FPI flows to date in February 2025 have been negative for all major emerging markets except Thailand. India, Brazil, Indonesia, Malaysia, the Philippines, South Korea, Taiwan, and Vietnam have seen outflows of $2,189 million, $21 million, $381 million, $59 million, $5 million, $276 million, $1,114 million, and $235 million, respectively. However, Thailand recorded inflows of $17 million, according to data compiled by Kotak Securities.

“The depreciation of the Indian rupee has further pressured foreign portfolio investments, leading to over $10 billion in outflows from Indian equities this year. Concerns over slowing economic growth, weak corporate earnings, and stretched valuations have fueled investor caution,” Bajaj Broking stated in a note.
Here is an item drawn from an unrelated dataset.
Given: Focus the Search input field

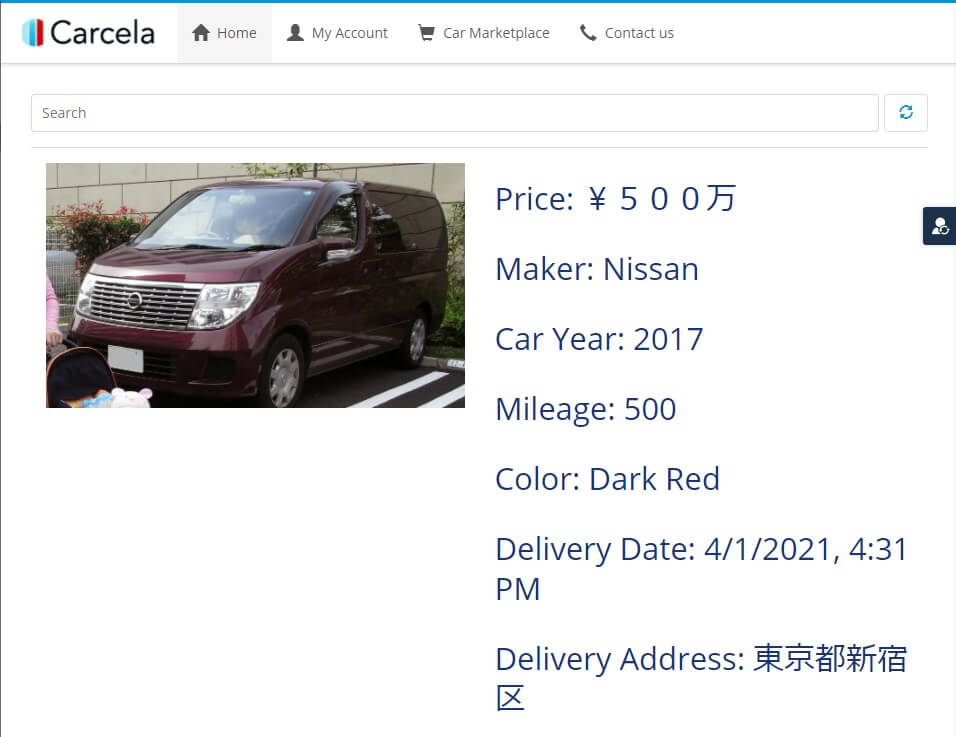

Additionally, global macroeconomic uncertainties and fears of a potential tariff war under a possible second term for U.S. President Donald Trump have weighed on sentiment. Rising U.S. bond yields and a stronger dollar have also contributed to capital outflows, as foreign investors seek safer returns in developed markets, the report noted.

U.S. ‘reciprocal’ tariffs

Uncertainty over the U.S. government's ‘reciprocal’ tariff plans has left investors jittery, leading to sustained fund outflows by foreign investors. On Thursday, President Donald Trump unveiled a blueprint for imposing reciprocal tariffs on trading partners, though implementation has been postponed until April. Under the new plan, the U.S. will levy reciprocal tariffs on every country that imposes duties on American imports—a move that is likely to impact India significantly.
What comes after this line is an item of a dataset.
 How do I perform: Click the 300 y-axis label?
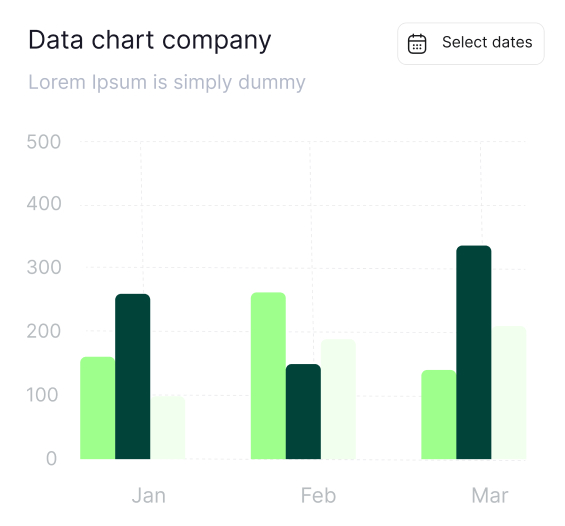pos(44,268)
Trump announced the tariffs just hours before a scheduled meeting with Prime Minister Narendra Modi at the White House. During the meeting, the two leaders discussed trade relations, immigration, military sales, and nuclear technology, among other key issues. Prime Minister Modi stated that bilateral trade between the U.S. and India is expected to more than double to $500 billion by 2030, and both countries will work to quickly initiate a trade agreement.
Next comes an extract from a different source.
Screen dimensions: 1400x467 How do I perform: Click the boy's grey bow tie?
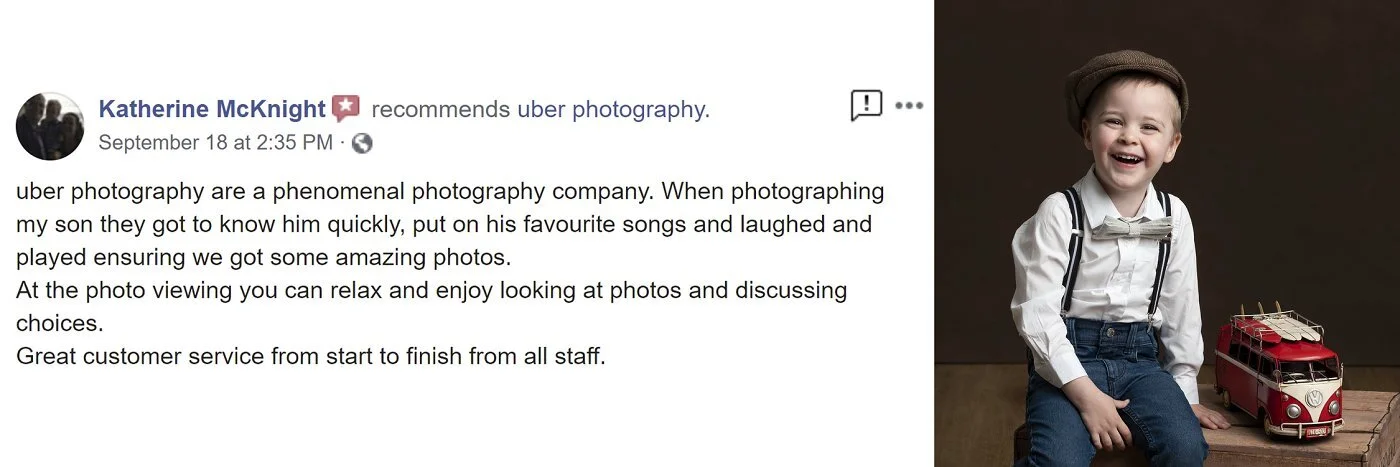coord(1131,227)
Market in final phase of consolidation

Given the uncertainty surrounding Trump’s economic policies, high valuations, and mixed corporate earnings, the Indian stock market may witness further corrections in the short term. While the broader market is expected to remain under pressure, the resilience of large-cap stocks is a positive sign.

“We believe the market is now in the final phase of consolidation. With the broader market having corrected by 14%, the downside appears limited, supported by strong long-term economic fundamentals. India’s GDP growth is projected to rise from 6.4% in FY25 to 7.0% in FY26. If earnings growth returns to the long-term average of 15% in FY26, we can expect the market to recover from its negative trend,” said Vinod Nair, Head of Research at Geojit Financial Services.

Vipul Bhowar, Senior Director - Listed Investments at Waterfield Advisors, noted that prevailing high valuations in the Indian stock market have contributed to investor caution. “With prices soaring, many investors are reassessing their positions, hesitant to enter a market that appears overheated and potentially risky. This combination of factors creates a complex landscape where once-strong interest in Indian equities is now tempered by hesitation and caution,” he added.